Items from a data source
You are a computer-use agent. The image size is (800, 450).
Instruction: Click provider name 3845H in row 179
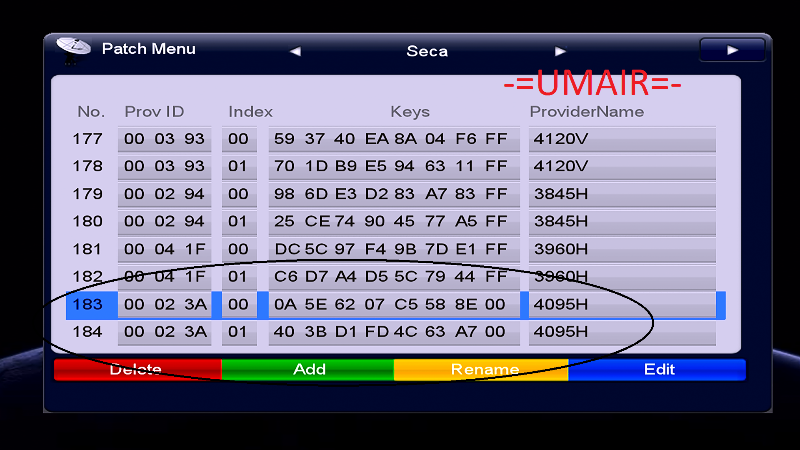621,194
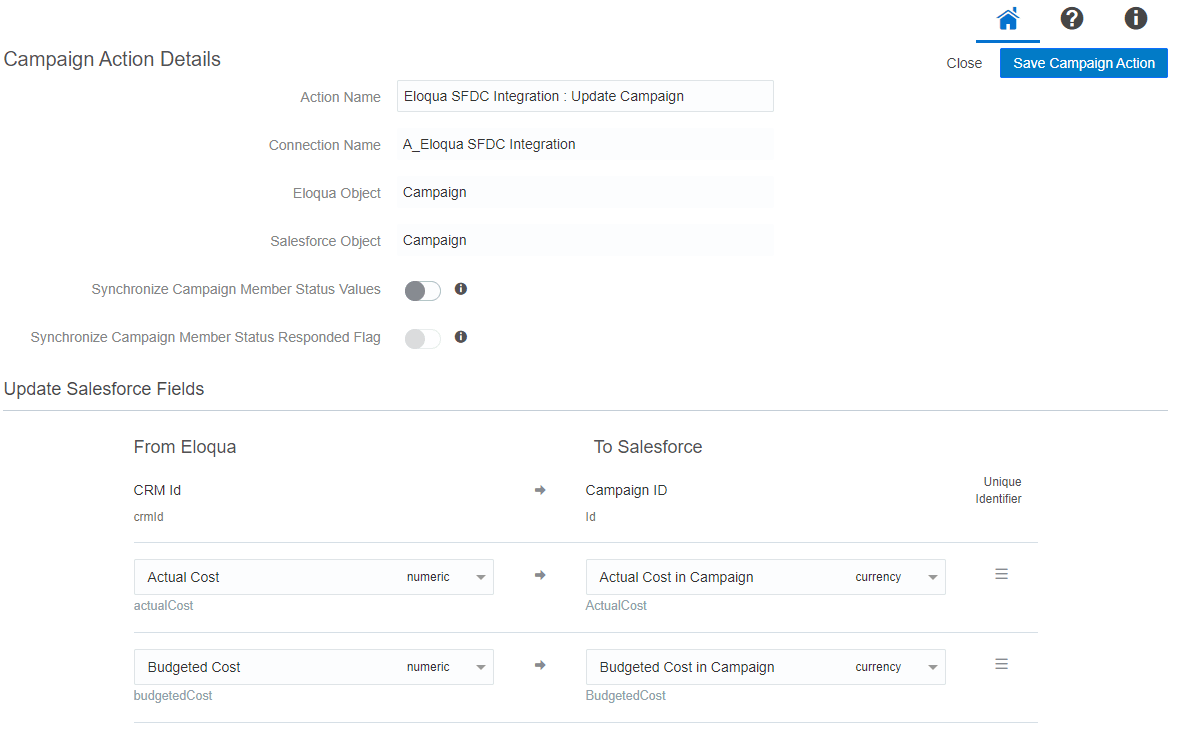This screenshot has height=730, width=1181.
Task: Click the Save Campaign Action button
Action: 1083,63
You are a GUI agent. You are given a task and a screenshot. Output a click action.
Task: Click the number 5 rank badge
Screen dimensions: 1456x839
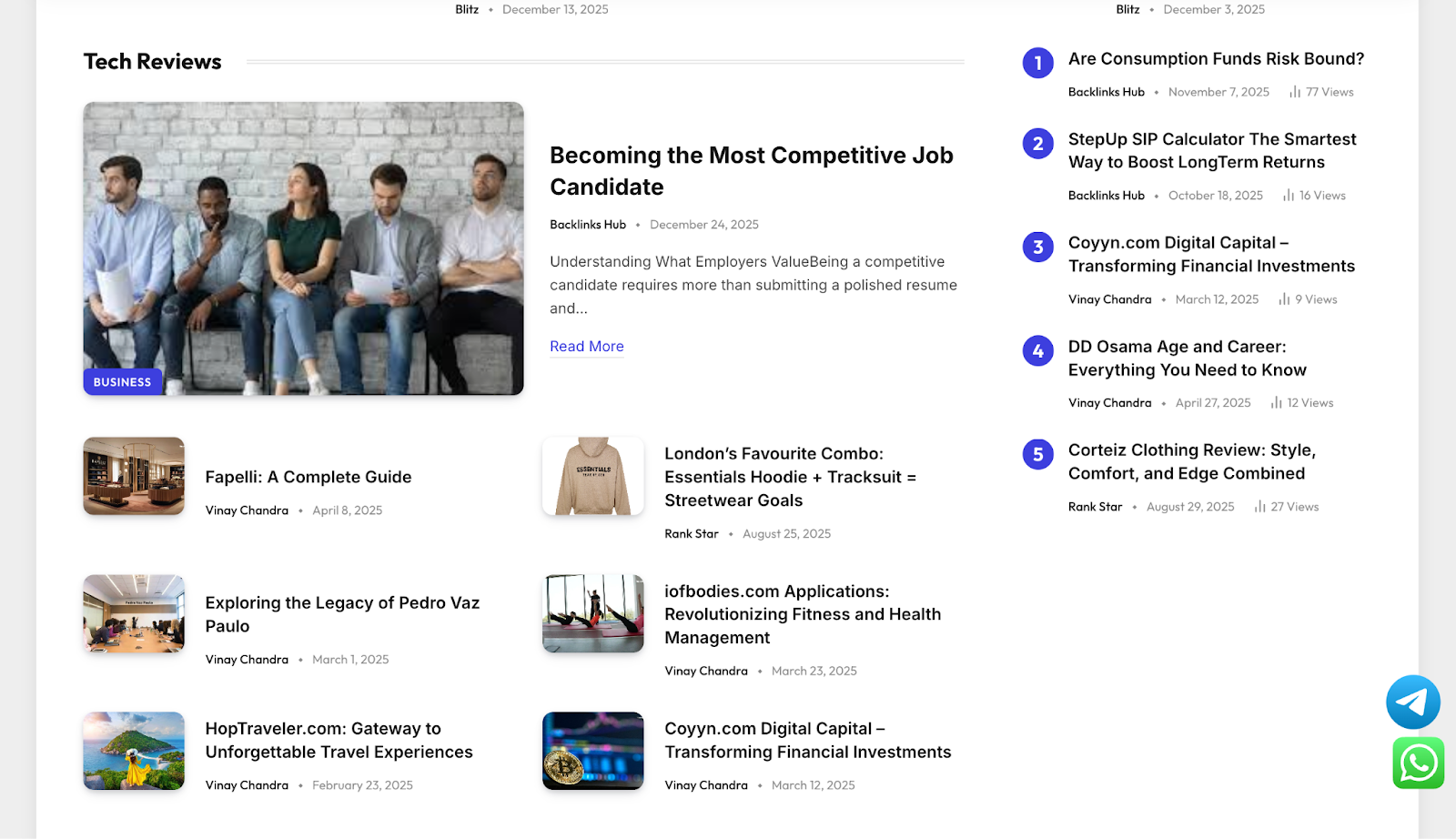click(x=1037, y=454)
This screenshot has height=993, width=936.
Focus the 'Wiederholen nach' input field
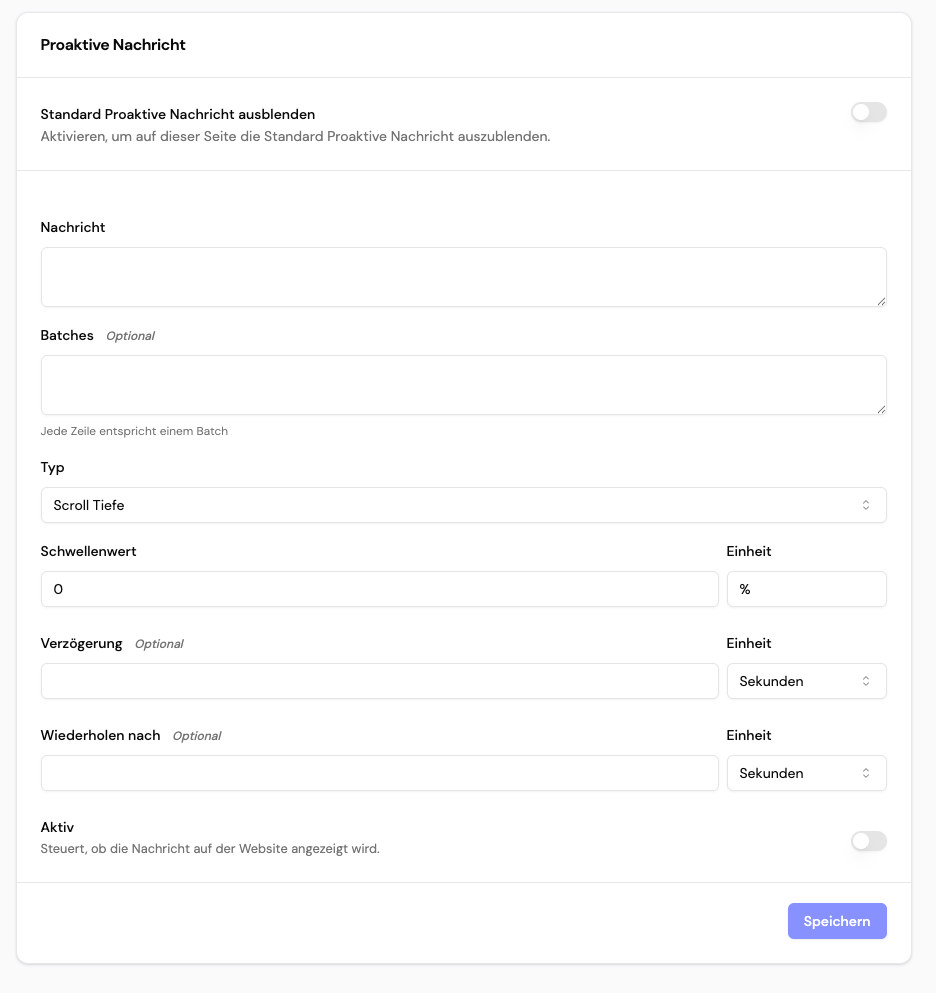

**Problem to solve**
Please transcribe exactly the line containing "Screen dimensions: 1456x839" and every later line through the end of the records above, omitting pictures.

**Result for this exercise**
Screen dimensions: 1456x839
click(x=1037, y=454)
This screenshot has height=993, width=936.
Focus the 'Wiederholen nach' input field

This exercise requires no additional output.